▶ **Supplied records**

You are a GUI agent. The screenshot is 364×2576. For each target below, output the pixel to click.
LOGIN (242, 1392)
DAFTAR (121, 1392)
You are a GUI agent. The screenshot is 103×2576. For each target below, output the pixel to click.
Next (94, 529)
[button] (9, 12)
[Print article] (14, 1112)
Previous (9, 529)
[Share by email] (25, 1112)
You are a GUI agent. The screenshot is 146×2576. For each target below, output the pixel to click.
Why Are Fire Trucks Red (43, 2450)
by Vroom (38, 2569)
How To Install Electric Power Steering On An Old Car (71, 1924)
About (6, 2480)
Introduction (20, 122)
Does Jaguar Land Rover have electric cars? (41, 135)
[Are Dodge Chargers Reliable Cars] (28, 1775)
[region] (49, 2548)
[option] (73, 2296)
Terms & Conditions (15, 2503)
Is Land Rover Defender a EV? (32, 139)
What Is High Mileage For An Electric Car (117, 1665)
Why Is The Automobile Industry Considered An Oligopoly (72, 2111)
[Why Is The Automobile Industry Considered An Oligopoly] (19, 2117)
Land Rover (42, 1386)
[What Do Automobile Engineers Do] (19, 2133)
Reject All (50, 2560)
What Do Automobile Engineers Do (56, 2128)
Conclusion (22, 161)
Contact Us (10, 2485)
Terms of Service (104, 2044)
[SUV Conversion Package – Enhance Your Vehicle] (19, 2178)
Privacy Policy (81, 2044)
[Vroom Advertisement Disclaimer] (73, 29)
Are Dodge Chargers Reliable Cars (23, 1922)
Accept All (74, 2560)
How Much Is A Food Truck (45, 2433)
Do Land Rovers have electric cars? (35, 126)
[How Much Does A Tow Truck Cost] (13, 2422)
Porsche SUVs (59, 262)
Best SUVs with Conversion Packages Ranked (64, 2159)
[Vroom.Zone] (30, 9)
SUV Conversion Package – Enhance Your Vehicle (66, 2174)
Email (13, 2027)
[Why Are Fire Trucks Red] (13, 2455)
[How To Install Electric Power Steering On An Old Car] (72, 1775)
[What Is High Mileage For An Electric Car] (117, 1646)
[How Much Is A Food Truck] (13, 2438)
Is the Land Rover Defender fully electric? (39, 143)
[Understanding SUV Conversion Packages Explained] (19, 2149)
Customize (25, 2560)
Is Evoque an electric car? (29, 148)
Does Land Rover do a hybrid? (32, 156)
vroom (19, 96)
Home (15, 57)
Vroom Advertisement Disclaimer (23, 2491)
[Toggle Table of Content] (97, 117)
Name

▶ **Work instruction**
Retype the data shown above so that each line matches the original.

▶ **Finished task**
You are a GUI agent. The screenshot is 364×2576. For each target below, output the pixel to click.
LOGIN (242, 1392)
DAFTAR (121, 1392)
You are a GUI agent. The screenshot is 103×2576. For each target below, output the pixel to click.
Next (94, 529)
[button] (9, 12)
[Print article] (14, 1112)
Previous (9, 529)
[Share by email] (25, 1112)
You are a GUI agent. The screenshot is 146×2576. For each target below, output the pixel to click.
Why Are Fire Trucks Red (43, 2450)
by Vroom (38, 2569)
How To Install Electric Power Steering On An Old Car (71, 1924)
About (6, 2480)
Introduction (20, 122)
Does Jaguar Land Rover have electric cars? (41, 135)
[Are Dodge Chargers Reliable Cars] (28, 1775)
[region] (49, 2548)
[option] (73, 2296)
Terms & Conditions (15, 2503)
Is Land Rover Defender a EV? (32, 139)
What Is High Mileage For An Electric Car (117, 1665)
Why Is The Automobile Industry Considered An Oligopoly (72, 2111)
[Why Is The Automobile Industry Considered An Oligopoly] (19, 2117)
Land Rover (42, 1386)
[What Do Automobile Engineers Do] (19, 2133)
Reject All (50, 2560)
What Do Automobile Engineers Do (56, 2128)
Conclusion (22, 161)
Contact Us (10, 2485)
Terms of Service (104, 2044)
[SUV Conversion Package – Enhance Your Vehicle] (19, 2178)
Privacy Policy (81, 2044)
[Vroom Advertisement Disclaimer] (73, 29)
Are Dodge Chargers Reliable Cars (23, 1922)
Accept All (74, 2560)
How Much Is A Food Truck (45, 2433)
Do Land Rovers have electric cars? (35, 126)
[How Much Does A Tow Truck Cost] (13, 2422)
Porsche SUVs (59, 262)
Best SUVs with Conversion Packages Ranked (64, 2159)
[Vroom.Zone] (30, 9)
SUV Conversion Package – Enhance Your Vehicle (66, 2174)
Email (13, 2027)
[Why Are Fire Trucks Red] (13, 2455)
[How To Install Electric Power Steering On An Old Car] (72, 1775)
[What Is High Mileage For An Electric Car] (117, 1646)
[How Much Is A Food Truck] (13, 2438)
Is the Land Rover Defender fully electric? (39, 143)
[Understanding SUV Conversion Packages Explained] (19, 2149)
Customize (25, 2560)
Is Evoque an electric car? (29, 148)
Does Land Rover do a hybrid? (32, 156)
vroom (19, 96)
Home (15, 57)
Vroom Advertisement Disclaimer (23, 2491)
[Toggle Table of Content] (97, 117)
Name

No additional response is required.